# What to produce
From the entries that follow, copy exactly the lines beginning at the line holding "Given: Apply italic formatting" and continuing through the line holding "The image size is (1512, 797).".

(Information shown Opens)

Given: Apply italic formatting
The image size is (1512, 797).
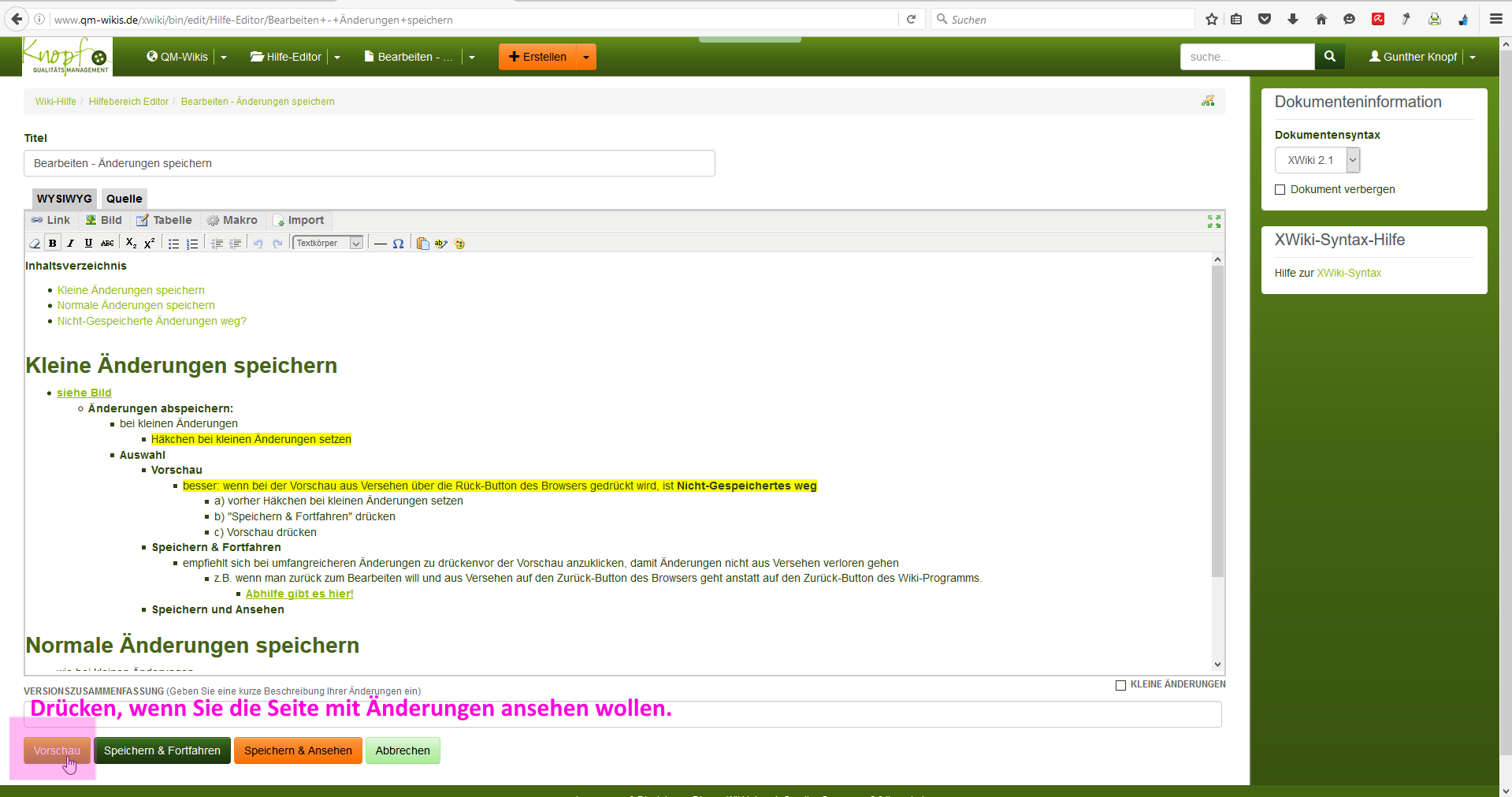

(Information shown Closes)
(Information shown Opens)

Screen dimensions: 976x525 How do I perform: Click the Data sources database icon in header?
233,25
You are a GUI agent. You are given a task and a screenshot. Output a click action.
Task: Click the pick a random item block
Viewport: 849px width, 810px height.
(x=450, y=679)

(Information shown Closes)

# Response area
Given: Apply italic formatting
The image size is (1512, 797).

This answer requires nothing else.